Work to be completed: In the entries that follow, find the line containing "[Instagram] (1034, 2257)"; from there, copy every line exactly through the line containing "2016 (821, 659)".

The records:
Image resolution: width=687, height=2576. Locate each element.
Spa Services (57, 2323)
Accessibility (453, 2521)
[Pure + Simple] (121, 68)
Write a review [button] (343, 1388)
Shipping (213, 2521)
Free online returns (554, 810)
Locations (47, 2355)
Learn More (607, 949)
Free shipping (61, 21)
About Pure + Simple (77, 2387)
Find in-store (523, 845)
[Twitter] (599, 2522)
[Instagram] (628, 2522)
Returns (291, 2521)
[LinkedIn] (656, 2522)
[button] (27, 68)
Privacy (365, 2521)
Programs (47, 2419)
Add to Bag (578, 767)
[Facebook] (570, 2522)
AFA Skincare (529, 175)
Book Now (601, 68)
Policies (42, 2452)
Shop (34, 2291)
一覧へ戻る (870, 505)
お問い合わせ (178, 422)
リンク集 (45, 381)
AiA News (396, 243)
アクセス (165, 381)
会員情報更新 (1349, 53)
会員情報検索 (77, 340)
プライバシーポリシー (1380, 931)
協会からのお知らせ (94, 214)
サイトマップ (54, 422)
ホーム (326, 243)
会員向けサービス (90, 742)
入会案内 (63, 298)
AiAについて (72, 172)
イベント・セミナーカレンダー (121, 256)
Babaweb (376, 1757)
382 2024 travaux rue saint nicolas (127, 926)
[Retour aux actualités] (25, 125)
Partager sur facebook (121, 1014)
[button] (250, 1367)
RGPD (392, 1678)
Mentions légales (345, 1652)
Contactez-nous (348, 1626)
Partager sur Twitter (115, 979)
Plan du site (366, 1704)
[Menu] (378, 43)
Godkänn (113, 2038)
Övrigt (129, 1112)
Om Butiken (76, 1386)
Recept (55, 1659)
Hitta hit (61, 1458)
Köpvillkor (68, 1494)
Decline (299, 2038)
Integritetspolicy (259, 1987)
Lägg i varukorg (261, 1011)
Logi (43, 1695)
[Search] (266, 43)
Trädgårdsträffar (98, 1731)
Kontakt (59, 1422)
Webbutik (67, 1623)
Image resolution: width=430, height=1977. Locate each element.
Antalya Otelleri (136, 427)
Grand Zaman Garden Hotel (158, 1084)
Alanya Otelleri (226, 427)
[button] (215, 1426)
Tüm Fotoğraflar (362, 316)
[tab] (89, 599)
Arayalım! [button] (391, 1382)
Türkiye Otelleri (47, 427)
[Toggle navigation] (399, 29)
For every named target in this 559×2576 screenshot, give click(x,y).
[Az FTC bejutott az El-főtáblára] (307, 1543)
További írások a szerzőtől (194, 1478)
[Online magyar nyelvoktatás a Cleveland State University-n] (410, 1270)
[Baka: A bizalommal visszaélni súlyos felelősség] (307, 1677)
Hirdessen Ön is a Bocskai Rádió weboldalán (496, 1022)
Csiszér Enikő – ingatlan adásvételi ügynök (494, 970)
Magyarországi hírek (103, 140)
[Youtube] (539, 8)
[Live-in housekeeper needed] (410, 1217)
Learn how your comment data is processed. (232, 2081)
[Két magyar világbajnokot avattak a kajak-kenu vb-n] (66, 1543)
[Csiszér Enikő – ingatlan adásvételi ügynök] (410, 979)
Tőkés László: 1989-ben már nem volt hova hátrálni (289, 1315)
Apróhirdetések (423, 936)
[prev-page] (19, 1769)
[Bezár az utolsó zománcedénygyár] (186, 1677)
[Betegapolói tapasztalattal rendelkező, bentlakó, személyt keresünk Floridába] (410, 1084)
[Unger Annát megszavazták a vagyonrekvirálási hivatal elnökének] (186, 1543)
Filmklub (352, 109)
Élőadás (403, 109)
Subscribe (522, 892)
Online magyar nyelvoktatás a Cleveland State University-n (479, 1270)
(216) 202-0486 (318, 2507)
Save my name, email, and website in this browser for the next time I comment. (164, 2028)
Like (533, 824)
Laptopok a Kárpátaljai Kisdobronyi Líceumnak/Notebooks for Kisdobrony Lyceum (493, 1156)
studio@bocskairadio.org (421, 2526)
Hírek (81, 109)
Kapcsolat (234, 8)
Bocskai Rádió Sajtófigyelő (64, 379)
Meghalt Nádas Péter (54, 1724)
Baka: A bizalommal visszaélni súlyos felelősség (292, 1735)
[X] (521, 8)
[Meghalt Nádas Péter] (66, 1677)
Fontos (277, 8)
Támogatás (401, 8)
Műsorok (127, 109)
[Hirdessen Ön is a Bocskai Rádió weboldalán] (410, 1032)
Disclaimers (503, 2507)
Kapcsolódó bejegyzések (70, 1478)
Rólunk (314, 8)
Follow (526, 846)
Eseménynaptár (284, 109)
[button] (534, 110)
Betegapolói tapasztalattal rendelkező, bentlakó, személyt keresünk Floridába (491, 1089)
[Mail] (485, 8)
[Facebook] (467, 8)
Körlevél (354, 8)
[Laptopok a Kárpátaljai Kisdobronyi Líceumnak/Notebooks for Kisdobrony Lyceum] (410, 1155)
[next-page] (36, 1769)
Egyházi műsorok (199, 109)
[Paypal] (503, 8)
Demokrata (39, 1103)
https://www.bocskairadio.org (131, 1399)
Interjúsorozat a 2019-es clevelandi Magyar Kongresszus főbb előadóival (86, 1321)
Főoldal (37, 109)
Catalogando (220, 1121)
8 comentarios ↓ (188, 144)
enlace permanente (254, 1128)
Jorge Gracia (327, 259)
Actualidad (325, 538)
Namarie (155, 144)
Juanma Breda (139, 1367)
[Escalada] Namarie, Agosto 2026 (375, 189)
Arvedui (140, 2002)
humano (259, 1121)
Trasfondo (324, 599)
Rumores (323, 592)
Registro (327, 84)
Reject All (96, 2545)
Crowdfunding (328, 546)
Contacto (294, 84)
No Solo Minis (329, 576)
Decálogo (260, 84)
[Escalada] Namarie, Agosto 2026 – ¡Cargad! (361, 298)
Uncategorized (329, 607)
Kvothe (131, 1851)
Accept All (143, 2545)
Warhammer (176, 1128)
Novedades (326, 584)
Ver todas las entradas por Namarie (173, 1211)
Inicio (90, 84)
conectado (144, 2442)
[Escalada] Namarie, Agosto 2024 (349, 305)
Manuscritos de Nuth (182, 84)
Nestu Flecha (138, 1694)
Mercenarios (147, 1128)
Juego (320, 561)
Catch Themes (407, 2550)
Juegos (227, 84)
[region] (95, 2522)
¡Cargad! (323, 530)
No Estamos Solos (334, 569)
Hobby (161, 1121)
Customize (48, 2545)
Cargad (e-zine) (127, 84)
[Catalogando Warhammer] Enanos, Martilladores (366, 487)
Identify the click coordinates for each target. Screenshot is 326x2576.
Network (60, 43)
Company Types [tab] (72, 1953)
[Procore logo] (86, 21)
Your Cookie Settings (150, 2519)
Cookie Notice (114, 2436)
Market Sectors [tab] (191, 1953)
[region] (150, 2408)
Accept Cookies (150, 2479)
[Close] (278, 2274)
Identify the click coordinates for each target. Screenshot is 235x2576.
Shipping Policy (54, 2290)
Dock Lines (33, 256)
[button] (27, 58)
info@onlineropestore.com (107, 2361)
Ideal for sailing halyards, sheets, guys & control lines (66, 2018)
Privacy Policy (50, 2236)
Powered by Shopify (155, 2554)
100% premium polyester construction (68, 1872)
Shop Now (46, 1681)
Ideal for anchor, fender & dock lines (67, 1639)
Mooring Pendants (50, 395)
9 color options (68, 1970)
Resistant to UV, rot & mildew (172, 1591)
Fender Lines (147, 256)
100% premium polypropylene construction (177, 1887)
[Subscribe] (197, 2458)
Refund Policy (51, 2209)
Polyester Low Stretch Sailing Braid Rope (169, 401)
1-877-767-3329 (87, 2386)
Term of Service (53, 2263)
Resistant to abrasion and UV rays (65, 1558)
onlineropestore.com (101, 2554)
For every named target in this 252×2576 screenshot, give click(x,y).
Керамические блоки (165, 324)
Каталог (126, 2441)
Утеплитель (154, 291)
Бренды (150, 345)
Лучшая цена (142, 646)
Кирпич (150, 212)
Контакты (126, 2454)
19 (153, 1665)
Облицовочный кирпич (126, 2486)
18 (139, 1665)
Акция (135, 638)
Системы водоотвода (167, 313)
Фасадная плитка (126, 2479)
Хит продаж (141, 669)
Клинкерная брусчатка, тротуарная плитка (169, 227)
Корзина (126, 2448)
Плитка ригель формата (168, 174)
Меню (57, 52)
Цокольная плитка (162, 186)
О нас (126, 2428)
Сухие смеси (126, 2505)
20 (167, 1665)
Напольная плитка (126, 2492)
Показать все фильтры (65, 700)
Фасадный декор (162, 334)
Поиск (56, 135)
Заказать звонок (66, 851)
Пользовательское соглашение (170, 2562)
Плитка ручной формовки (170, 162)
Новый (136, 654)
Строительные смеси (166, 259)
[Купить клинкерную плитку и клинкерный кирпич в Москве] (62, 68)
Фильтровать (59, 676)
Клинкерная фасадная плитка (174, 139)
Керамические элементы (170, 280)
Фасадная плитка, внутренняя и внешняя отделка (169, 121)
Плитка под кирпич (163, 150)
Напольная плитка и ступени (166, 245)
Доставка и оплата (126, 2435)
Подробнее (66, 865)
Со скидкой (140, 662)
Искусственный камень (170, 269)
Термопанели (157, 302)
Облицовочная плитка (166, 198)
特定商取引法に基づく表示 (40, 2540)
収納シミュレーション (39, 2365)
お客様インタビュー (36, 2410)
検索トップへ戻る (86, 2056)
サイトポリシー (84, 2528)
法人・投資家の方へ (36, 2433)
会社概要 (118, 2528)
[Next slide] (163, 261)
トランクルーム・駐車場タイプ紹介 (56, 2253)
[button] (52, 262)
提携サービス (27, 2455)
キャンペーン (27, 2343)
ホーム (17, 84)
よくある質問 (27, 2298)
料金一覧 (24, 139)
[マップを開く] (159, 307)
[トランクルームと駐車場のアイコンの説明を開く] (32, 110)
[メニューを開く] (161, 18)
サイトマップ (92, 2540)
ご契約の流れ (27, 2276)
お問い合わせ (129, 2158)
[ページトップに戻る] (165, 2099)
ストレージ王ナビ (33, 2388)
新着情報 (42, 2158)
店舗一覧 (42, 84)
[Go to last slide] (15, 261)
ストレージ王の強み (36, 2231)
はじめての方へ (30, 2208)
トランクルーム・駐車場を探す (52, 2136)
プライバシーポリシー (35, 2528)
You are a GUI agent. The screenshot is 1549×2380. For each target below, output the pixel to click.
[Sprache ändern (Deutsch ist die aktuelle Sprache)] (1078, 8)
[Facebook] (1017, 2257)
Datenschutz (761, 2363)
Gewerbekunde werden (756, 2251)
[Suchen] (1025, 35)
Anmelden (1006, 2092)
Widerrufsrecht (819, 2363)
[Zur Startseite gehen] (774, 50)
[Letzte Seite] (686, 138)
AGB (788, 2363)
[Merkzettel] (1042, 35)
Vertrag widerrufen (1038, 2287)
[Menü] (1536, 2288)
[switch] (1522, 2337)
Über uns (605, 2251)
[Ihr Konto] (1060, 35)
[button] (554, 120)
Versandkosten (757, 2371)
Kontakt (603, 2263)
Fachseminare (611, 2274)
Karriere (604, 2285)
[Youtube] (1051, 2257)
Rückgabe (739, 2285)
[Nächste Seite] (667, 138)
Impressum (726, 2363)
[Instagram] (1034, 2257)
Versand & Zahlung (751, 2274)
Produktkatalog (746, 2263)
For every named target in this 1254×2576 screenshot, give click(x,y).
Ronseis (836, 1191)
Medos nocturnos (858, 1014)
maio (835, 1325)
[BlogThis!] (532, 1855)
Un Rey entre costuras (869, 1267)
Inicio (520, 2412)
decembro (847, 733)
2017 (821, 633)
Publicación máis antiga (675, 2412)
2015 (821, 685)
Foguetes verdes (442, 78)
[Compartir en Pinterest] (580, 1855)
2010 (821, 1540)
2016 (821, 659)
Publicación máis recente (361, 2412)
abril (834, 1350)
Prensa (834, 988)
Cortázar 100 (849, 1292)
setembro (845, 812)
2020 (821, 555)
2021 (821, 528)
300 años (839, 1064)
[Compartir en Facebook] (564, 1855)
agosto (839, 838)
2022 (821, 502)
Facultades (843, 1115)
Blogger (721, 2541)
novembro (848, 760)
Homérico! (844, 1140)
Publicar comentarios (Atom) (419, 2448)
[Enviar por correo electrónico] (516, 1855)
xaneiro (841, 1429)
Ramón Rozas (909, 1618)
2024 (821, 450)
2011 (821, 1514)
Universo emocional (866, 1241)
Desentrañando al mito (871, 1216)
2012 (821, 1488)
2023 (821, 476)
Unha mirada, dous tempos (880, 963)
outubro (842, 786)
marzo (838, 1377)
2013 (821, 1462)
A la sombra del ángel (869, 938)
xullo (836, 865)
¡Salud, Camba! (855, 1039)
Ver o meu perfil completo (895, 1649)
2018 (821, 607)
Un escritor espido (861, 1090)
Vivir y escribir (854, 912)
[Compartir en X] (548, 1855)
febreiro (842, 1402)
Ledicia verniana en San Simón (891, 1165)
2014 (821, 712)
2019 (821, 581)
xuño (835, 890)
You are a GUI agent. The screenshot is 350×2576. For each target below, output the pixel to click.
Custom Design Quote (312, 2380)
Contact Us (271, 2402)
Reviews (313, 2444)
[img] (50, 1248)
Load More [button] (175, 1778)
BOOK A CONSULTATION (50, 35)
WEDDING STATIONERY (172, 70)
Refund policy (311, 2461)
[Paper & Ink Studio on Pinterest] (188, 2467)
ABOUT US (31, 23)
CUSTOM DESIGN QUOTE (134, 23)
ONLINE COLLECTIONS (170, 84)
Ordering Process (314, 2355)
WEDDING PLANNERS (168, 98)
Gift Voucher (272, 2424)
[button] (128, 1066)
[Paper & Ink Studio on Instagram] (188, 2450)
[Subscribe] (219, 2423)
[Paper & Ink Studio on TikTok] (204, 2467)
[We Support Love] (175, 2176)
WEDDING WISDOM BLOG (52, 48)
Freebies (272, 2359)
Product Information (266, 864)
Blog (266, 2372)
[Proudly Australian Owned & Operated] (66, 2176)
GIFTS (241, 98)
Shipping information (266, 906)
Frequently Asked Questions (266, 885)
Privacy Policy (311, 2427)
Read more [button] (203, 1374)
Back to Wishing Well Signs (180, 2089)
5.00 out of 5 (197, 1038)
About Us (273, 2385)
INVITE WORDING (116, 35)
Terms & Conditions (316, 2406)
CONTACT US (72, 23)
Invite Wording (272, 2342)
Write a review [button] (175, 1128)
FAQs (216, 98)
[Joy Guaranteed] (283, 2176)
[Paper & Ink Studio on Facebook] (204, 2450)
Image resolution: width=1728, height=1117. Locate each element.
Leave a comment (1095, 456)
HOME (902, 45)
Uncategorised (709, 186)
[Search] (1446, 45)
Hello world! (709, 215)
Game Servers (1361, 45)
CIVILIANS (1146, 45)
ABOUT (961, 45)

Your response:
[Instagram] (1034, 2257)
Versand & Zahlung (751, 2274)
Produktkatalog (746, 2263)
For every named target in this 1254×2576 screenshot, give click(x,y).
Ronseis (836, 1191)
Medos nocturnos (858, 1014)
maio (835, 1325)
[BlogThis!] (532, 1855)
Un Rey entre costuras (869, 1267)
Inicio (520, 2412)
decembro (847, 733)
2017 (821, 633)
Publicación máis antiga (675, 2412)
2015 (821, 685)
Foguetes verdes (442, 78)
[Compartir en Pinterest] (580, 1855)
2010 (821, 1540)
2016 (821, 659)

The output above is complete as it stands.